Esas —desde luego puede haber otras— pueden ser algunas de las causas del
malestar que se ha expresado con severa elocuencia estos días. Y no es de
extrañar que parte de él se haya dirigido contra la figura de Sebastián Piñera
(electo hace apenas dieciocho meses). La de Presidente (lo saben los
psicoanalistas) es la figura transferencial por excelencia. En ella, fuere
quien fuere que esté allí, se personifica el malestar.
Ese es un tipo de debate. El debate acerca de las causas o factores que han
producido lo que en estos días se ha visto (y que las grandes mayorías más que
ver han padecido).
Otro tipo de debate es el de las soluciones al problema que se ha revelado.
¿Cómo apagar o disminuir ese malestar?
Desde luego, una respuesta a esta última pregunta no es independiente de la
primera. Si usted llega a la conclusión de que hay aquí temor de los grupos
medios frente a la sombra del futuro, una crisis de legitimidad producto de una
detención en el crecimiento del bienestar y del consumo y una crisis generacional
inevitable (de las que ha habido tantas como lo documenta una amplia literatura
sociológica que empezó con Comte, nada menos), entonces usted evitará el
simplismo de creer que de lo que aquí se trata es simplemente de convocar una
asamblea constituyente, como si la vida social fuera el producto de una
convención deliberada, de manera que lo que estaría fallando sería el contrato
sobre el que descansa la vida compartida.
No se trata, por supuesto, de desconocer el valor de una Constitución; de lo
que se trata es más bien de no exagerarlo o presentarlo como si allí estuviera
la solución a los malestares que aquejan a las mayorías(quienes conocen el
Derecho saben de sus posibilidades, pero sobre todo de sus límites). Presentar
la cuestión constitucional como la clave del malestar o de los problemas que
aquejan a Chile —insinuando que una vez abordada esos problemas disminuirán—
puede ser una utopía halagadora, el simple sucedáneo de utopías mejores que en
estos tiempos ideológicamente flojos brillan por su ausencia. Y presentarla con
la urgencia con que en estos días se la quiere empujar —una urgencia que ni la
Presidenta Bachelet consintió— puede ser un error de grandes proporciones.

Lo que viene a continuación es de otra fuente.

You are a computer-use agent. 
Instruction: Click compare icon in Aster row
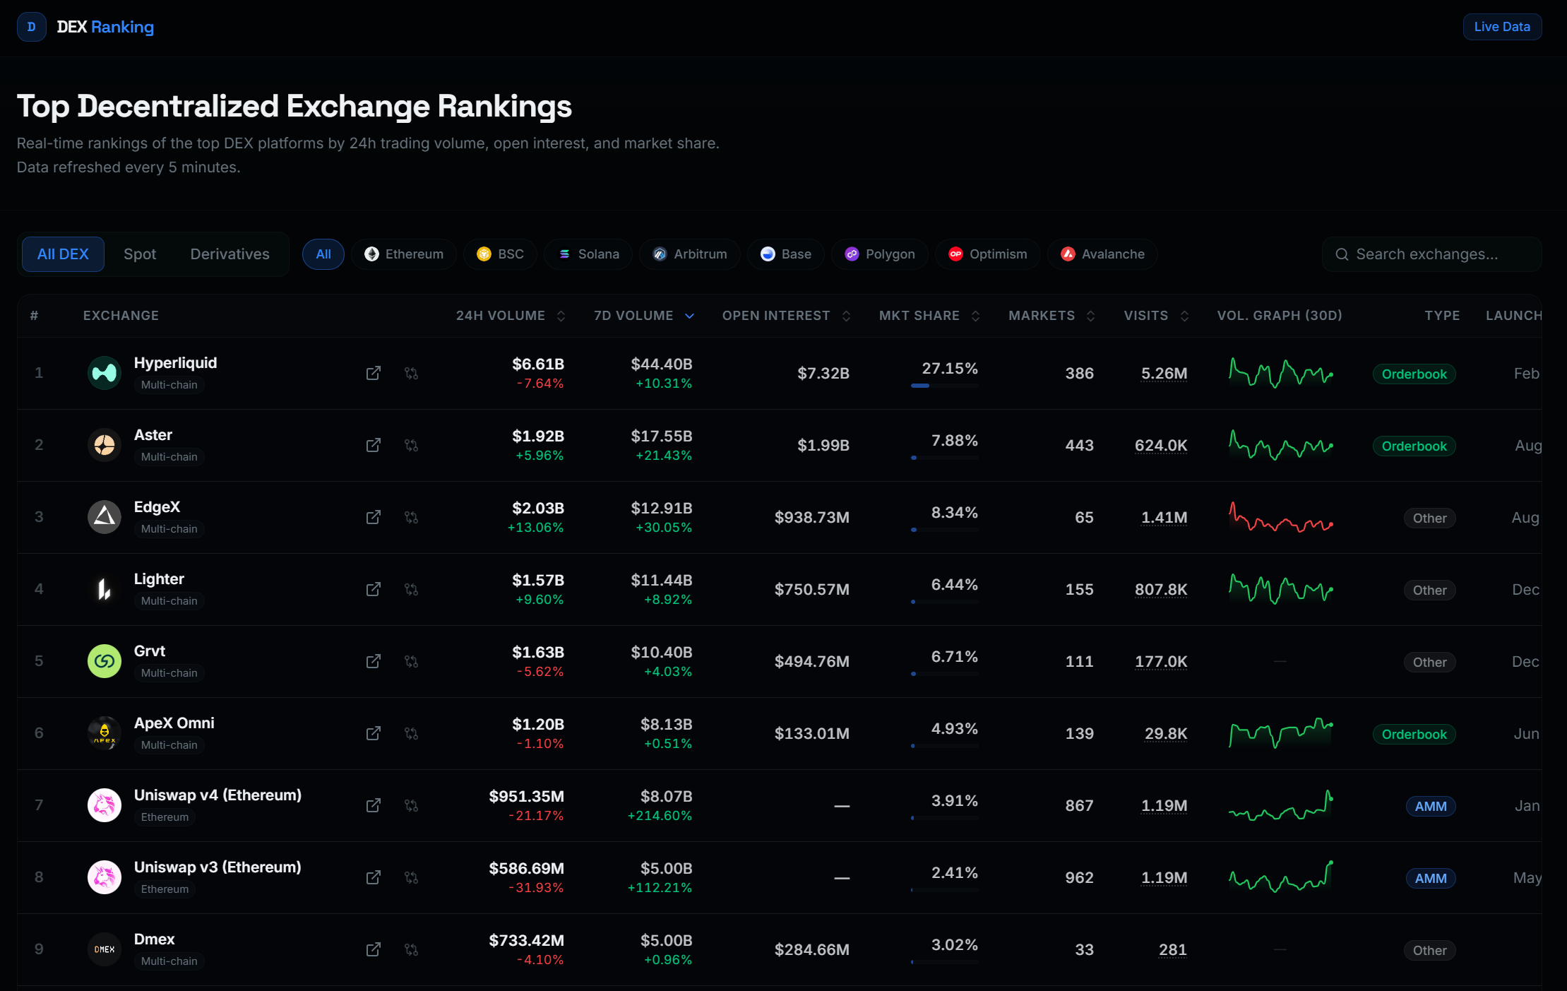click(411, 445)
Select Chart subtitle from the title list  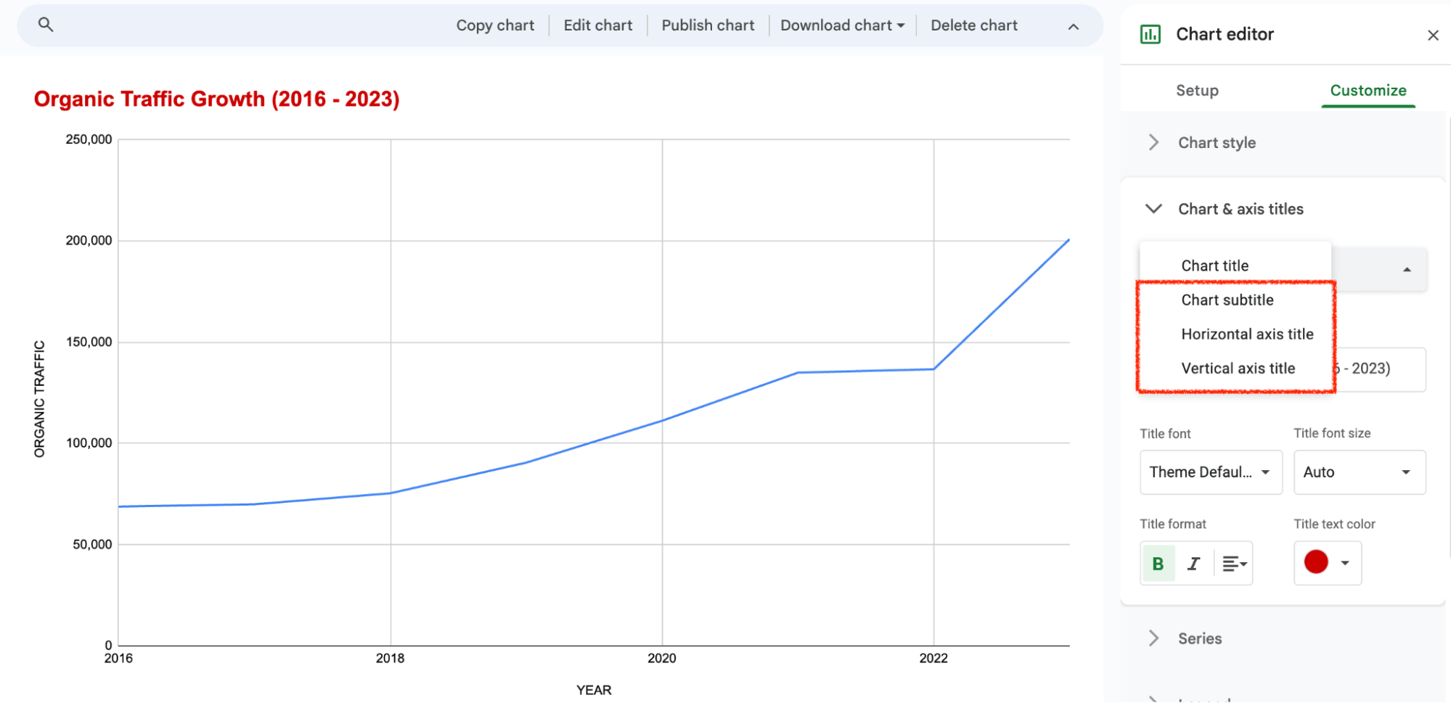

Las reglas constitucionales son incapaces de modelar o conducir buena parte de
la vida social, especialmente en sociedades complejas. Este tipo de sociedades,
como la chilena hoy, funcionan en sistemas diferenciados (el económico, el
cultural, el social) que no se subordinan al sistema político. Pensar la vida
social como una jerarquía cibernética en la que las reglas constitucionales
situadas en la cúspide ordenan y conducen al resto es simplemente falso.
Así entonces, sí hay que discutir la cuestión constitucional (¿quién se negaría
a hacerlo en una democracia?), pero discutir algo es justo lo opuesto a
aceptarlo de manera presurosa y acrítica. Puede haber razones normativas para
cambiar la Constitución, pero esas razones son independientes de las causas que
produjeron los acontecimientos de estos días. Luego, sugerir el arreglo
constitucional como si fuera la clave para resolver el malestar es una simple
falacia.
Marx habló con gran detalle del fetichismo de las mercancías. Llamó así a la
atribución de cualidades humanas a las cosas. Hoy día asistimos al peligro del
fetichismo constitucional, consistente en atribuir poderes demiúrgicos a las
reglas o a la asamblea dedicada a debatirlas. Creer que todo lo que puede ser
pensado o escrito puede ser real es una vieja ilusión (la proclamó Leibniz,
quien no por casualidad redactó códigos). Se trata de una fantasía
compensatoria que podría causar peores frustraciones de las que hoy asoman como
fantasmas en la vida colectiva llenándola de ruidos y de furias.